It is necessary to define the `mutate`, `default` and `==` procedures. For container
types, it is also necessary to define `mitems` or `mpairs` iterators.
### Best practices and considerations
- Avoid using `echo` in a fuzz target as it can significantly slow down the execution speed.
- Prefer using `-d:danger` for maximum performance, but ensure that your code is free from
undefined behavior and does not rely on any assumptions that may break in unexpected ways.
- Once you have identified a crash, you can recompile the program with `-d:debug` and pass the
crashing test case as a parameter to further investigate the cause of the crash.
- Use `debugEcho(x)` in a target to print the input that caused the crash, which can be
helpful in debugging and reproducing the issue.
- Although disabling sanitizers may improve performance, it is not recommended as
AddressSanitizer can help catch memory errors and undefined behavior that may lead to
crashes or other bugs.
### What's not supported
- Polymorphic types do not have serialization support.
- References with cycles are not supported. However, a .noFuzz custom pragma will be added soon for cursors.
- Object variants only work with the latest memory management model, which is `--mm:arc|orc`.
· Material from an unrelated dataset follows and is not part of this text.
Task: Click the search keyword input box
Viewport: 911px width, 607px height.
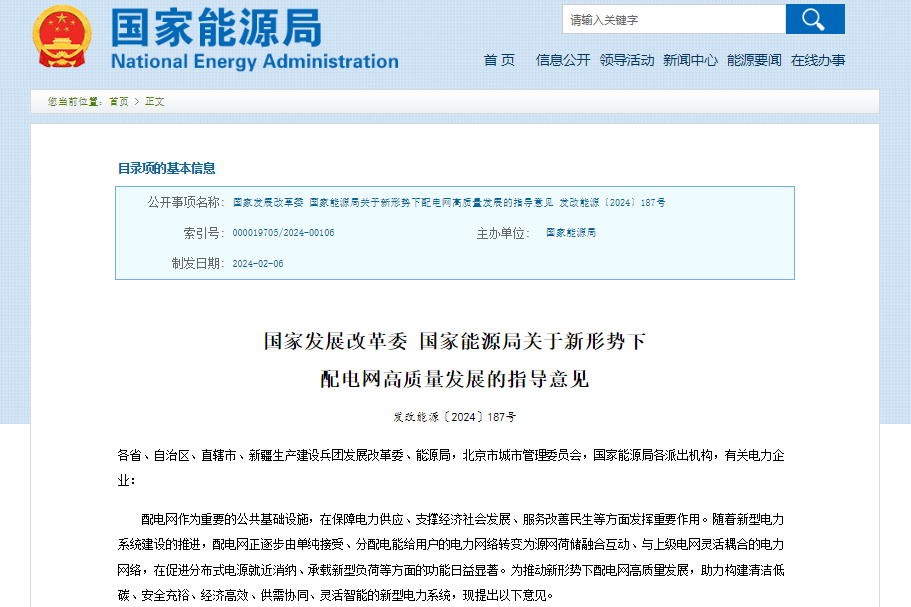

## Advantages of using drchaos for fuzzing
drchaos offers a number of advantages over frameworks based on
[FuzzDataProvider](https://github.com/google/fuzzing/blob/master/docs/split-inputs.md),
which often have difficulty handling nested dynamic types. For a more detailed
explanation of these issues, you can read an article by the author of Fuzzcheck, available
at the following link: <https://github.com/loiclec/fuzzcheck-rs/blob/main/articles/why_not_bytes.md>
## Bugs discovered with the assistance of drchaos
The drchaos framework has helped discover various bugs in software projects. Here are some
examples of bugs that were found in the Nim reference implementation with the help of
drchaos:
* Use-after-free bugs in object variants (https://github.com/nim-lang/Nim/issues/20305)
* OpenArray on an empty sequence triggers undefined behavior (https://github.com/nim-lang/Nim/issues/20294)
## License
Licensed and distributed under either of
* MIT license: [LICENSE-MIT](LICENSE-MIT) or http://opensource.org/licenses/MIT
or
* Apache License, Version 2.0, ([LICENSE-APACHEv2](LICENSE-APACHEv2) or http://www.apache.org/licenses/LICENSE-2.0)
at your option. These files may not be copied, modified, or distributed except according to those terms.